Mountain in the U.S. state of Georgia

Rich Mountain, elevation 4040 ft, is the highest point in the Rich Mountain Wilderness of the Chattahoochee National Forest in Gilmer County, Georgia. It is the second-highest peak in Gilmer County; only Big Bald Mountain is taller, with its summit at 4081 ft.

==Description==
Rich Mountain is the namesake peak of the Rich Mountains, a circular-shaped range of mountains located in northeastern Gilmer County. Rich Mountain is located at the center of this range, with ridges and valleys radiating outward from the mountain. Many of these mountains are covered in a deep, black porter's loam. The vegetation in the area consists of second-growth hardwood forests.

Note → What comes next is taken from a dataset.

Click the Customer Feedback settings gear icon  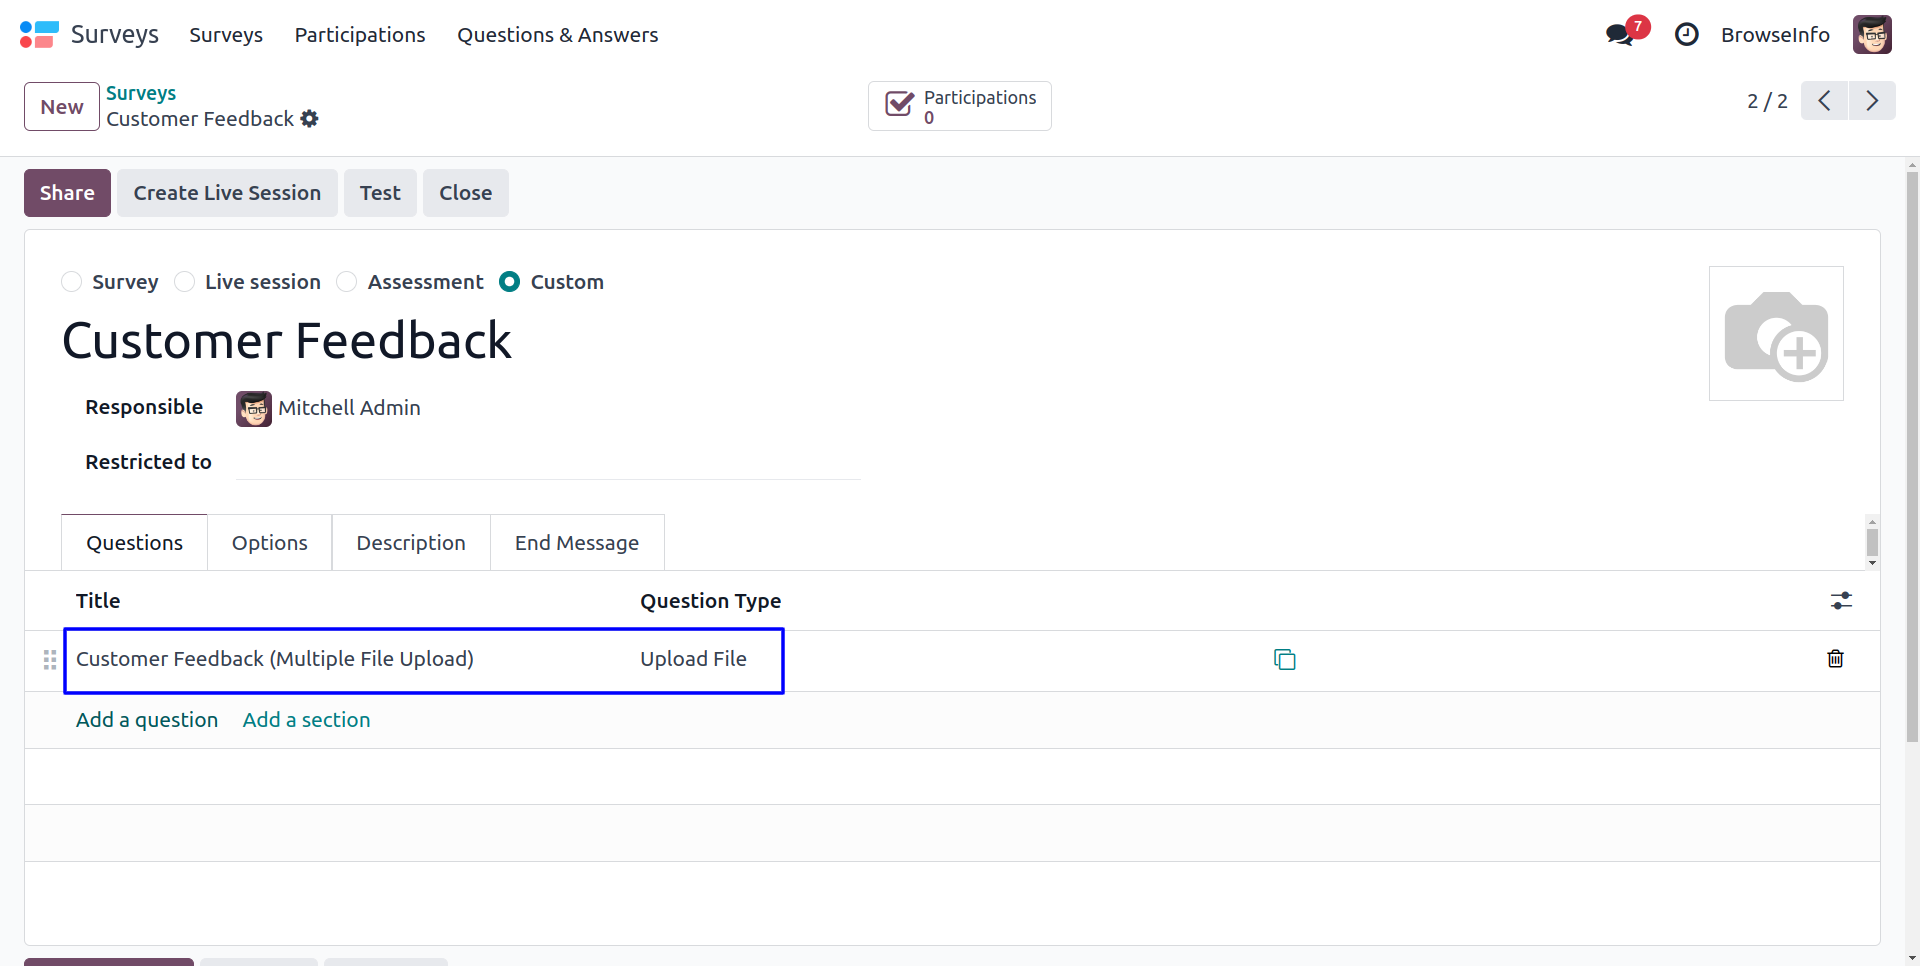coord(310,119)
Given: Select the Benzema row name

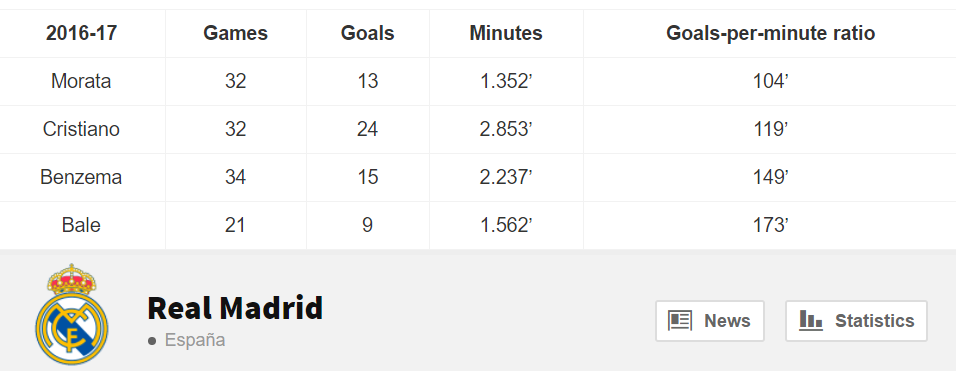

The mountain is located about 4 mi southwest of Cherry Log and 9 mi northeast of Ellijay. Big Bald Mountain, the highest point in Gilmer County, is located about 1.4 mi northeast of Rich Mountain. U.S. Route 76 runs to the west of the mountain. Rich Mountain's summit is located inside the Rich Mountain Wilderness, as well as the Rich Mountain Wildlife Management Area.

With an elevation of 4040 ft, Rich Mountain is the second tallest mountain in Gilmer County and the highest point of the Rich Mountain Wilderness. It is also the 21st tallest mountain in the state of Georgia, if using a 160 feet prominence rule.

The Civilian Conservation Corps built a fire tower on Rich Mountain's summit during the Great Depression; only a stone chimney and fireplace remain standing on the summit.

==Hiking==
No trails pass over Rich Mountain's summit. However, hikers can climb to the summit by hiking off-trail from Rich Mountain Road, a former logging road running through the Rich Mountains.